(ORIGINAL FROM THE CREEPYPASTA APP... SERIOUSLY GUYS, YOU SHOULD DOWNLOAD IT, IT'S REALLY COOL.)
*****Five long years had passed since I had seen any of my cousins. The last I time I saw them was when I was only eight years old. I had skipped gaily around their little house, singing my favorite songs and playing games with the six year old twins. This playtime, however, was consistently tainted by the gloomy presence of my Aunt Clarissa, who always used to scare me as a child. With her sharp chin and stormy eyes, she seemed the perfect flesh and blood representation of a living witch.
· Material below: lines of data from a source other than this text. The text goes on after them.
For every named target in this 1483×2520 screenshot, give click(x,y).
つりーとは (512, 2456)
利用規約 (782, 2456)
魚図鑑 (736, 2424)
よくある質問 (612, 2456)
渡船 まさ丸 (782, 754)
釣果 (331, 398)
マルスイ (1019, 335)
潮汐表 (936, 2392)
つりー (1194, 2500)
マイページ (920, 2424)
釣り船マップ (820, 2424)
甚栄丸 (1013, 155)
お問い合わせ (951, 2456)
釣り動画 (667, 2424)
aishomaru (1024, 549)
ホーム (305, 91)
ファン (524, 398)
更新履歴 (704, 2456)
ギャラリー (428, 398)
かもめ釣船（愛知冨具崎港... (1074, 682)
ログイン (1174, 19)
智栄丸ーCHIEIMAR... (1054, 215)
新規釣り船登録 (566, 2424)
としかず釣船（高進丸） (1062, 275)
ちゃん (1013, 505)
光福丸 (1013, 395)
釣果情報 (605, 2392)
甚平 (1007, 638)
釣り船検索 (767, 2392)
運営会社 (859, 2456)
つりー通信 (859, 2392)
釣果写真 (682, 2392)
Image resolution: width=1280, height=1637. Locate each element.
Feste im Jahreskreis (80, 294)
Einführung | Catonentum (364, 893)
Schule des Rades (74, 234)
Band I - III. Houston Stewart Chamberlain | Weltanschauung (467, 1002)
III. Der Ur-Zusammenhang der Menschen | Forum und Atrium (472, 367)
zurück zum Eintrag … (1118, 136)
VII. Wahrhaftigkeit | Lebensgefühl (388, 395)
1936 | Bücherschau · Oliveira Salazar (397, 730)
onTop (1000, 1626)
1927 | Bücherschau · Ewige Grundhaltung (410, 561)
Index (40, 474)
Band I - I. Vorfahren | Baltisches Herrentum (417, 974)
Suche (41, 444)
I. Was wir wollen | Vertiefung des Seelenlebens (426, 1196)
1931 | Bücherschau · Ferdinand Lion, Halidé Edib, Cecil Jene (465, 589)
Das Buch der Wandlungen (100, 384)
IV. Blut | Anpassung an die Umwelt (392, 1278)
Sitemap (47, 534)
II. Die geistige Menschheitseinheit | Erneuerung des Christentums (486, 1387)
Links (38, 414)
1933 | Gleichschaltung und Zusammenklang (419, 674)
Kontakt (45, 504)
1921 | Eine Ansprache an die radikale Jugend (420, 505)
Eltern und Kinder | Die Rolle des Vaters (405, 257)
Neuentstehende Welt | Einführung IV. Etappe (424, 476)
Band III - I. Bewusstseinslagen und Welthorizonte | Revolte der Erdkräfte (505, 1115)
My Aunt Clarissa was always a perfectionist, a taskmaster who held onto the firm belief that everything in her life should be perfect or as close to perfect as humanly possible. She cared so much about faultlessness that you would’ve thought the whole world would be thrown out of orbit if something in her life were to go wrong.
The one thing my aunt cared about the most was her children: the two little angels who kept her heart beating and air pumping in and out of her lungs. As such, she was incredibly protective of them. Whenever I would try to play tag, hide and seek, monkey in the middle, or anything of the sort really, she would be hovering over us, with her dark grey eyes flashing.
She would always say, “Now, Jared, don’t you ever play too rough with Simon or Eloise. If anything ever were to happen to them, I’d wear you out.”
I always tried to dismiss these threats as being nothing but empty. My own aunt, frightening though she was, wouldn’t dare to put a hand against me when my own mother was also present in the house? Would she? One way or another, I never dared to find out. I always managed to tread lightly when cavorting with my cousins, for fear of what my Aunt Clarissa might do.
I also had an Uncle Wayne, but he was often overwhelmed with his work as a businessman, and it was rare that he would descend from his office to be in our company. He was a shy man who seldom spoke, but had a great bellowing laugh that broke free whenever he found something humorous. There are only wisps of memory that I can recall of him, such as him donning his head when it came time to say a prayer before we ate, or the way he always used to absentmindedly rub his stubble when he was deep in thought.
My family and I used to visit our cousins all the time back at my old house. We lived only thirty minutes apart from each other, and so it was often that we dropped by, if only to say hello and catch up on the goings on in life. Then my dad got a job offer in Virginia, and it was a long time before my family or I set foot in North Carolina, let alone the miniscule town of New London.
I do remember feeling happy, at the very least, for my Aunt Clarissa as we left, despite my disliking her. She was about to have another child, and her happiness had reached a peak that I didn’t even know existed. Her eyes weren't as stormy as they usually were the last time we went to visit to say goodbye, and she seemed unusually content. Three was the perfect number. Three perfect children; this was all Aunt Clarissa had ever wanted.
We all moved to Norfolk, and eight months later the big news came. Aunt Clarissa had delivered her baby. She sent us a letter fueled with obvious excitement for her newborn, who she had named Mallory. Now I’m thirteen years old and I still remember thinking of how odd it was that Aunt Clarissa hadn’t sent us a photograph of her infant child.
The years whisked by like sand in wind, and the more time went by, the less contact we had with our cousins, Aunt Clarissa, and my Uncle Wayne. Then, finally, we were invited over to their house for the holidays. My mother, who missed her older sister dreadfully, readily agreed to visit, and my father, seeing how eager my mother was, consented a weekend long stay.
After a daylong car trip, we finally got to the familiar residence of my aunt, uncle, and their three children. We all approached the steps, laughing and talking amongst ourselves before my father reached the door and knocked. There was no immediate response. A full minute later we were still standing there awkwardly, fidgeting and stealing glances at each other.